If there is one thing we can learn from this it is how valuable it is to receive feedback from other investors on your ideas. Perhaps a blog is not the right idea for everyone, but I can highly recommend it. Sometimes it feels like you are giving great ideas away without getting anything in return, but one avoided disaster makes it worth it. And that’s not the only reason to blog.
Technically I’m still long ROIQ warrants…
Last year I did a small post on Mota-Engil Africa when it debuted on the Dutch stock exchange. While I never had any intention of investing in the stock I thought it was interesting because it is a good comparable to Conduril, (still) one of my biggest positions. Since getting a listing less than a year ago the stock price of Mota-Engil Africa has languished, hitting a low of €3.40 compared to an IPO opening price of €11.50.
The company has therefore decided that the listing in Amsterdam is a failed experiment and is offering to repurchase all shares at €6.1235. Mota-Engil SGPS SA (MESGPS), the largest shareholder slash parent company of Mota-Engil Africa is not going to tender their shares. With Mota-Engil Africa currently trading at €5.82 you can make a 5.2% absolute return when the transaction closes. The company will hold a shareholder meeting on 23 November and intends to complete the tender before the end of the year.

Material shown >>
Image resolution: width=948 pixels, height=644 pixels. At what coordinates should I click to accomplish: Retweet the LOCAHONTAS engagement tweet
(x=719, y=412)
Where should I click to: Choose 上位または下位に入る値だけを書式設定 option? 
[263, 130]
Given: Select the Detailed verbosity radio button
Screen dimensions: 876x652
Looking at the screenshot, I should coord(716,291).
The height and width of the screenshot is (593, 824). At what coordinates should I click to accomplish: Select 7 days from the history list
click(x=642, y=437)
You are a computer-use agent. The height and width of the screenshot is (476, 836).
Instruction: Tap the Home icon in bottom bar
==
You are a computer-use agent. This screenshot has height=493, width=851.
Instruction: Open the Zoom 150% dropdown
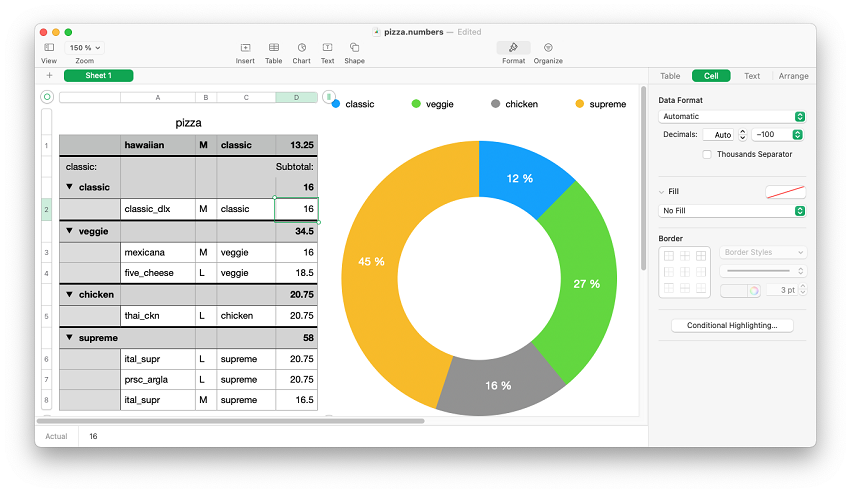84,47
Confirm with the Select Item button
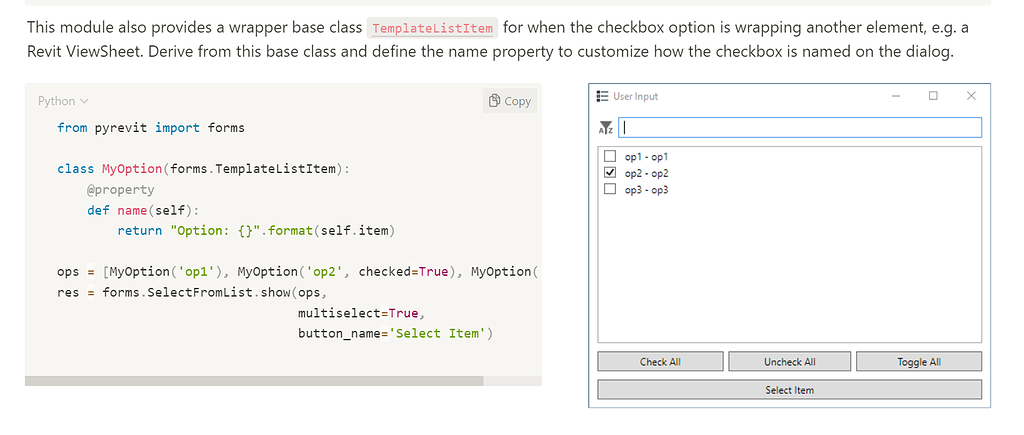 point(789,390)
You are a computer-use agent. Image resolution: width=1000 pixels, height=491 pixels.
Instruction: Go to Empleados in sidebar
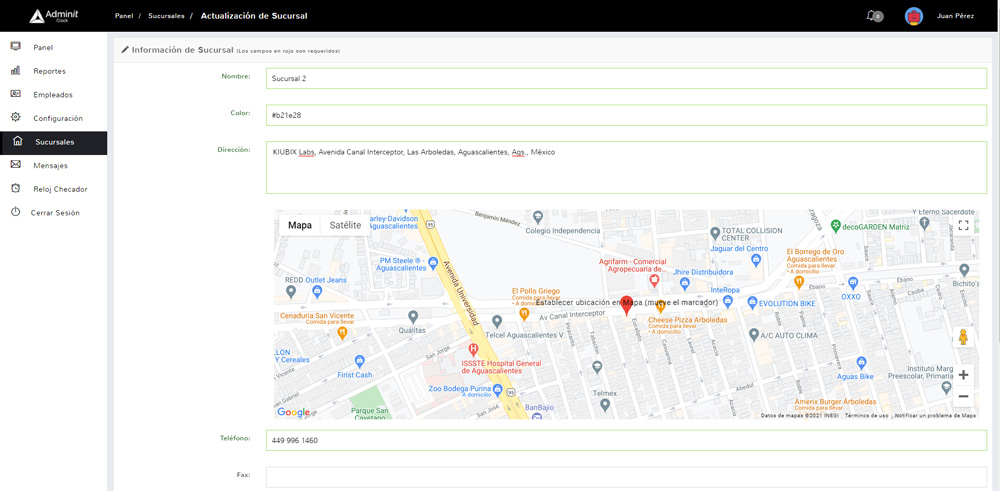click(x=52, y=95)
--
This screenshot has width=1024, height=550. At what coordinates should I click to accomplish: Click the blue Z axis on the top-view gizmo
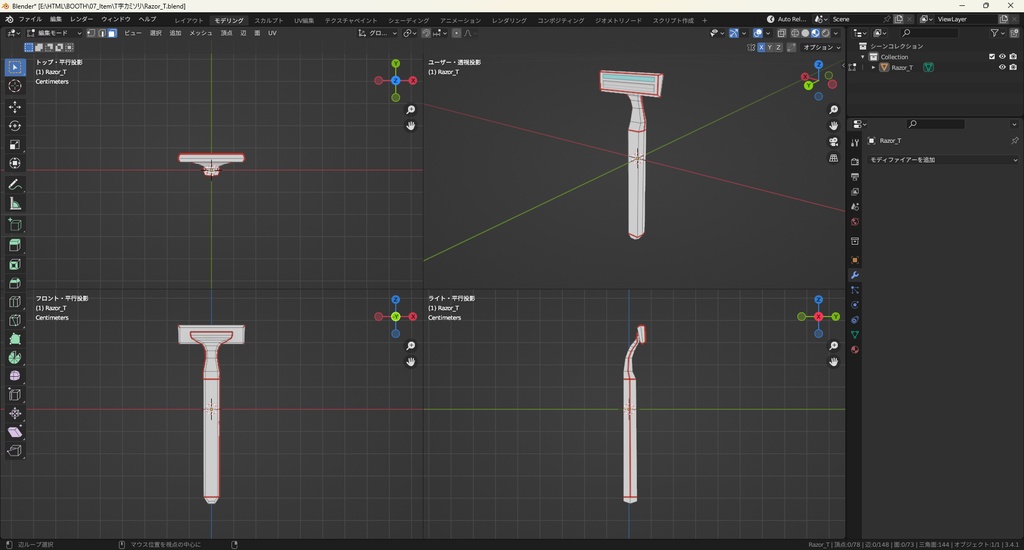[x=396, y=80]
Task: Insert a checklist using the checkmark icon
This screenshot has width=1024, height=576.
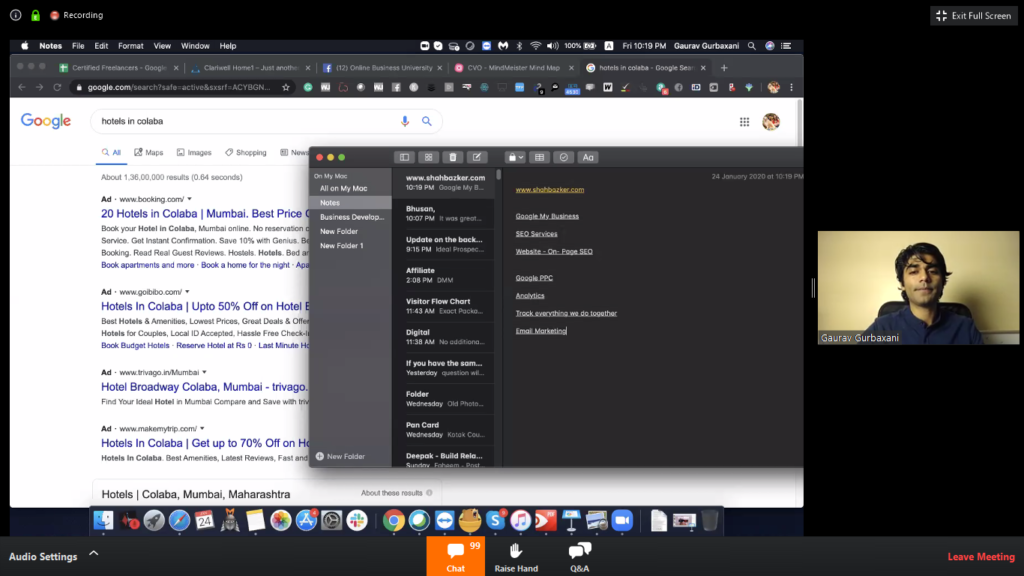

Problems to work on >>
• 1. In the post on Mota-Engil Africa, on what date will the company hold its shareholder meeting?
• 2. Name every euro price that the post on Mota-Engil Africa mentions.
• 3. Extend the post on Mota-Engil Africa's repurchase offer from its final sentence.
The listing has nothing to do with the work here.

Results in order >>
• 1. 23 November

• 2. €3.40, €11.50, €6.1235, €5.82

• 3.
The €6.1235 offer is significantly above the €3.77 price the shares traded at the day before it was made public, and because MESGPS owns 82% of Mota-Engil Africa shareholder approval shouldn’t be a problem. In addition to this the deal is also supported by the second large shareholder with a 13% stake. This shareholder is going to exchange its stake for newly issued shares in MESGPS, so what remains is a float of just 5% that needs to be bought out. Effectively it’s a very small deal that shouldn’t hit any obstacles. The reason for the relative big spread is most likely the result of the low liquidity of Mota-Engil Africa. But who cares about liquidity when you can tender your shares in roughly two months time? I don’t.